-- Task details --
Retype the records character for character, from the start through the line containing "Action: [x=145, y=59]".

─── Supplied data ───

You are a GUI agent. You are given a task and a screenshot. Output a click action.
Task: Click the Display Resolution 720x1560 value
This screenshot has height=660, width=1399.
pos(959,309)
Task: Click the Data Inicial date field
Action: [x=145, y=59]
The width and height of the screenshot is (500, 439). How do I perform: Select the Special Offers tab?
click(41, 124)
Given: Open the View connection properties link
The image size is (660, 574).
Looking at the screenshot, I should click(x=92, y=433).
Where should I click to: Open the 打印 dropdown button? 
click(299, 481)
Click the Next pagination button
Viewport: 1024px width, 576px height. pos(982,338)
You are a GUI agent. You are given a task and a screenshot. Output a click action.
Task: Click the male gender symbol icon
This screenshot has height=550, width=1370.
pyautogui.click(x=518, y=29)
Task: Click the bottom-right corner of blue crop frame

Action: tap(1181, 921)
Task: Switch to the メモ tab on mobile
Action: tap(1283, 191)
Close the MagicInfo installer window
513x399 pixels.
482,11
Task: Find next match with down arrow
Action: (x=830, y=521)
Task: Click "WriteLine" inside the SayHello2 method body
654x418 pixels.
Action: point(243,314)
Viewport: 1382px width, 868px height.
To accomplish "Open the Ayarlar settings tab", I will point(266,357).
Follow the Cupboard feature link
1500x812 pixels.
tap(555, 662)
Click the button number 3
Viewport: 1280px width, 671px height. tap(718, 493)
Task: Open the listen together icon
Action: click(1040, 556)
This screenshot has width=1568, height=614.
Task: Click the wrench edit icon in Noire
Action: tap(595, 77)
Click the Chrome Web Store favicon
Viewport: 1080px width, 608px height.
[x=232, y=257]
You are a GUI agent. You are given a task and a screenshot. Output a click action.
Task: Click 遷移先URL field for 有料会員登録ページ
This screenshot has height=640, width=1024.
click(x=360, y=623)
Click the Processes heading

───

-- Finished task --
You are a GUI agent. You are given a task and a screenshot. Output a click action.
Task: Click the Display Resolution 720x1560 value
This screenshot has height=660, width=1399.
pos(959,309)
Task: Click the Data Inicial date field
Action: [x=145, y=59]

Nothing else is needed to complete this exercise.